### [ACTIVITIES]
1) Reproduce the stretch from "And now with" through "some burn units." in the commentary on pseudoephedrine laws, without changing a word.
2) Render this sentence from the commentary on pseudoephedrine laws in Spanish: "So-called shake-and-bake meth is produced by combining raw, unstable ingredients in a 2-liter soda bottle."
3) In the commentary on pseudoephedrine laws, how much more does treatment cost for burn patients hurt making meth than for other burn patients?

### [TEXT PASSAGE]
The state is congratulating itself on its new pseudoephedrine tracking system that took effect this year. Why, it was working even before it began! And the measure of its effectiveness is that people have been prevented from purchasing pseudoephedrine products.
It goes without question that all those turned away were planning to use the stuff, often used to alleviate cold and allergies in a state known for its many allergy seasons, in their meth labs. So in just the law’s first 11 days, 1,600 meth-heads were cured, because if they can’t buy pseudoephedrine at the local grocery store, then they can’t make meth. Or so the assumption goes.
Laws waging a proxy war against the meth trade haven’t worked. All they have done instead is
- Put cold and allergy sufferers under criminal suspicion
- Make it much more difficult for them to alleviate their symptoms
- Further enrich Mexican narcotics labs
- Push meth users into new and ever more dangerous manners of producing meth
Items 1 and 2 and obvious on their face. For Item 3, I refer you to, e.g., Time Magazine’s article of June 28, 2010, entitled “Mexico’s Meth Warriors,” EverythingAddiction.com’s discussion of same (see especially under the subhead “Mexico picks up the slack in the US meth trade“), and A. Barton Hinkle’s column last October in the Richmond Times-Dispatch, “Got the sniffles? You must be a drug pusher.”
For Item 4, I refer you to Jacob Sullum’s warning and insight from January 2005 (emphasis added):
In October, just after Oregon Gov. Ted Kulongoski proposed retail-level restrictions on pseudoephedrine, The Oregonian ran a five-part series arguing that tracking sales by foreign manufacturers of the chemical is the only way to seriously curtail the methamphetamine trade. The newspaper cited brief declines in methamphetamine purity that followed previous attempts to block access to precursors. Such effects are short-lived, it said, because traffickers find new sources or shift to alternative production methods. After the precursor phenyl-2-propanone was restricted in 1980, traffickers switched to ephedrine; when large quantities of ephedrine became harder to come by in the late ’90s, they switched to pseudoephedrine.
And now with pseudoephedrine being restricted? Consider this AP story from today (emphasis added):
A crude new method of making methamphetamine poses a risk even to Americans who never get anywhere near the drug: It is filling hospitals with thousands of uninsured burn patients requiring millions of dollars in advanced treatment – a burden so costly that it’s contributing to the closure of some burn units.
So-called shake-and-bake meth is produced by combining raw, unstable ingredients in a 2-liter soda bottle. But if the person mixing the noxious brew makes the slightest error, such as removing the cap too soon or accidentally perforating the plastic, the concoction can explode, searing flesh and causing permanent disfigurement, blindness or even death.
The AP reports on the shockingly large proportion — up to one-third — of patients in burn units hurt by making meth, how their treatment costs about 60 percent more than other burn patients, how they’re usually uninsured, and how that all combines to cause some burn units to shut down.
In other words, thanks to the proxy meth war, cold and allergy sufferers not only find it harder to find relief of their symptoms, but they and everyone else are finding it harder to receive emergency treatment. (Though again, it’s good for business for Mexican crime families.)
Also known as the “one-pot” approach, the method is popular because it uses less pseudoephedrine – a common component in some cold and allergy pills. It also yields meth in minutes rather than hours, and it’s cheaper and easier to conceal. Meth cooks can carry all the ingredients in a backpack and mix them in a bathroom stall or the seat of a car.

### [INFORMATION SHOWN]
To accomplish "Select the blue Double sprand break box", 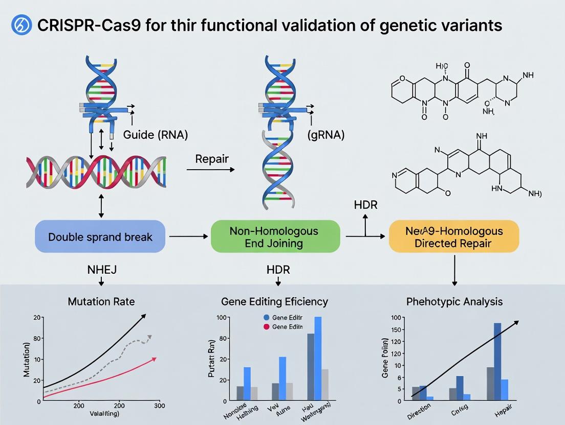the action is click(100, 237).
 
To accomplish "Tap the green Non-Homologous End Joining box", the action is click(275, 237).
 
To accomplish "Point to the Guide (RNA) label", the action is click(156, 135).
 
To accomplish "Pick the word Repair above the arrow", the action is click(211, 159).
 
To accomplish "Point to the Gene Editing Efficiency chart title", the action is click(274, 301).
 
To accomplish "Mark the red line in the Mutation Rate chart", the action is click(102, 379).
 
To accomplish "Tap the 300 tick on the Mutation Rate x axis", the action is click(159, 406).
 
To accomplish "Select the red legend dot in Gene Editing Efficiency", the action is click(266, 327).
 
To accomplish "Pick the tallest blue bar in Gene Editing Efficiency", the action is click(318, 358).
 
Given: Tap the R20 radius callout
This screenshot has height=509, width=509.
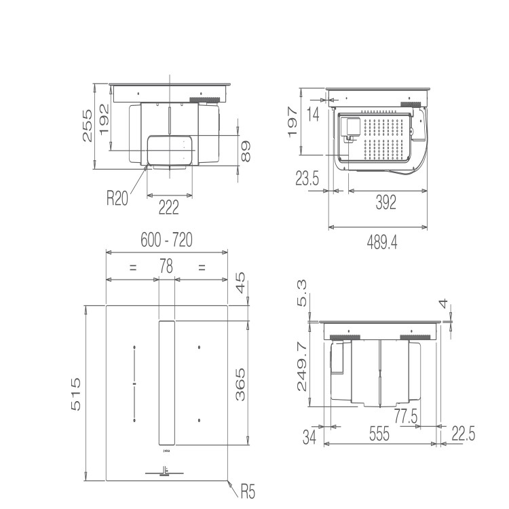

### [RESULTS IN ORDER]
1)
And now with pseudoephedrine being restricted? Consider this AP story from today (emphasis added):
A crude new method of making methamphetamine poses a risk even to Americans who never get anywhere near the drug: It is filling hospitals with thousands of uninsured burn patients requiring millions of dollars in advanced treatment – a burden so costly that it’s contributing to the closure of some burn units.

2) La llamada metanfetamina "shake-and-bake" se produce combinando ingredientes crudos e inestables en una botella de refresco de 2 litros.

3) About 60 percent more.